Every once and a while my boss sends me across Manhattan picking up equipment for a production or shoot. I’m always sweating. Probably because I wear all black, but that’s a personal choice, so I can’t really complain.
But I trek across Manhattan and end up in parts of the city I would never expect. Strangely enough, I’ve never been to the west side of Midtown, just like I’d never been to the Brooklyn Bridge until about a month and a half ago. I don’t really get out much; I’m just a different dude.
And being different is one of the greatest gifts I’ve been given, whether from my multiple moves and inconsistent childhood settings or from my interracial, immigrant parents. But it’s taxing, and a highly unique experience. My whole life, I never saw one man or woman that was successful that looked like me, grew up like me, or had my background.
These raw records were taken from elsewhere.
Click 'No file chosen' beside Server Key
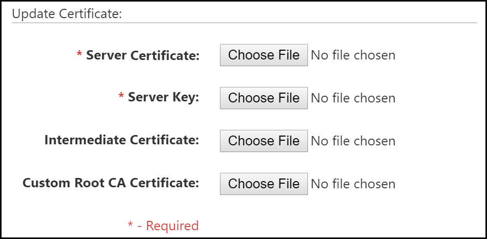The image size is (487, 239). pyautogui.click(x=353, y=98)
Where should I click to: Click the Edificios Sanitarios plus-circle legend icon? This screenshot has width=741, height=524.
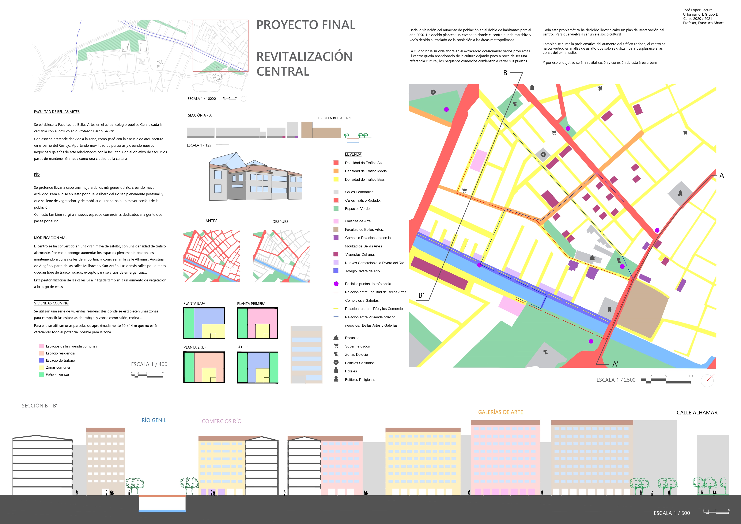pyautogui.click(x=336, y=363)
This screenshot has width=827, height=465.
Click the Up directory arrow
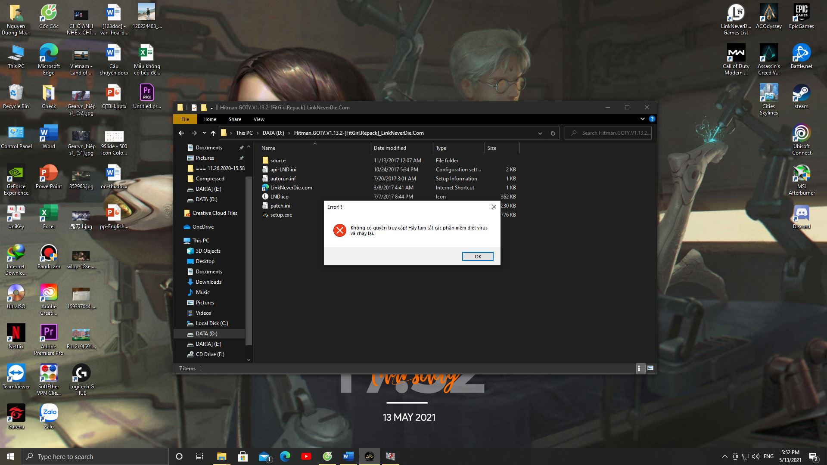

My role models could only be within my family, but even my father, for instance, would and will never be able to understand what growing up with a perverted social and political identity and no hometown would be like.
At sixteen I experienced being inebriated for the first time in the Hague out in Holland. Olivier, my day one, brought me along slowly, knowing I was real reluctant to do anything too crazy.
I told you I’ve been a pussy for a long, long time.
The next morning I didn’t understand why I was so thirsty, so I drank a liter of milk when I woke up. Stupid shit, but that’s what you do when you have no clue what you’re doing.
And I? I have no clue where I’m going. It doesn’t really make much sense, does it? I mean, what exactly is this that I’m doing? A written album for Action Bronson? If I told my father that’s what I spent my time on, that’s what I daydream about, and that’s what I’m obsessed with at the moment, he’d probably disown me, take my dog, and tell all his coworkers that I’m at Goldman Sachs.
Just to save face.
But right now I’m as confused as I was waking up with my first hangover. None of this shit makes any sense, but I do it because that’s what needs to be done. I’m already slowly going crazy, at least this is postponing the slide a bit.
I’m just trying to make my own out here in a way that hasn’t been done before. It’s difficult not to doubt yourself, especially when your ideas require convincing those around you, simply because they don’t make much sense to them. You do what you have to do, I guess, but it’s taken me three years to make this step. Doing what you have to do just ain’t that simple.
Because, hell, everyone’s a goddamn critic.